ACTION ITEM =
In how many lines of the records does "menu" appear? Answer with one number.

INPUT MATERIAL =
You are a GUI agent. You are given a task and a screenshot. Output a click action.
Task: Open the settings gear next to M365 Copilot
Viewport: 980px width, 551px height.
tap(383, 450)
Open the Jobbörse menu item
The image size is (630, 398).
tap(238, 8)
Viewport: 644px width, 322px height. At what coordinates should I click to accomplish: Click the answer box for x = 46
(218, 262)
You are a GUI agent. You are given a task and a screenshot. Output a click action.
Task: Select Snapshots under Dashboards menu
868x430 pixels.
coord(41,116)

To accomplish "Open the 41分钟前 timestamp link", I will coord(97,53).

...

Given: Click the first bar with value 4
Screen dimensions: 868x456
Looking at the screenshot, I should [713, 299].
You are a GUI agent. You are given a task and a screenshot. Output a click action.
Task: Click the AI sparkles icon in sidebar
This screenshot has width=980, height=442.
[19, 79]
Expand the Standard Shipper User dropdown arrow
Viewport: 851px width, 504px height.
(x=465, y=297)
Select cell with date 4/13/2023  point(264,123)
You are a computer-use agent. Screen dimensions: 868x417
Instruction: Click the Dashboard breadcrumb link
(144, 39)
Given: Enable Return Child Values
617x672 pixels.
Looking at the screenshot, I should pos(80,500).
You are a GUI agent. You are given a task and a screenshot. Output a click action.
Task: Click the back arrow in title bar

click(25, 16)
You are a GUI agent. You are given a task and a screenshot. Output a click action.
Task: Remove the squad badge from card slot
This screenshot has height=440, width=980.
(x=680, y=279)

RESPONSE BOX =
2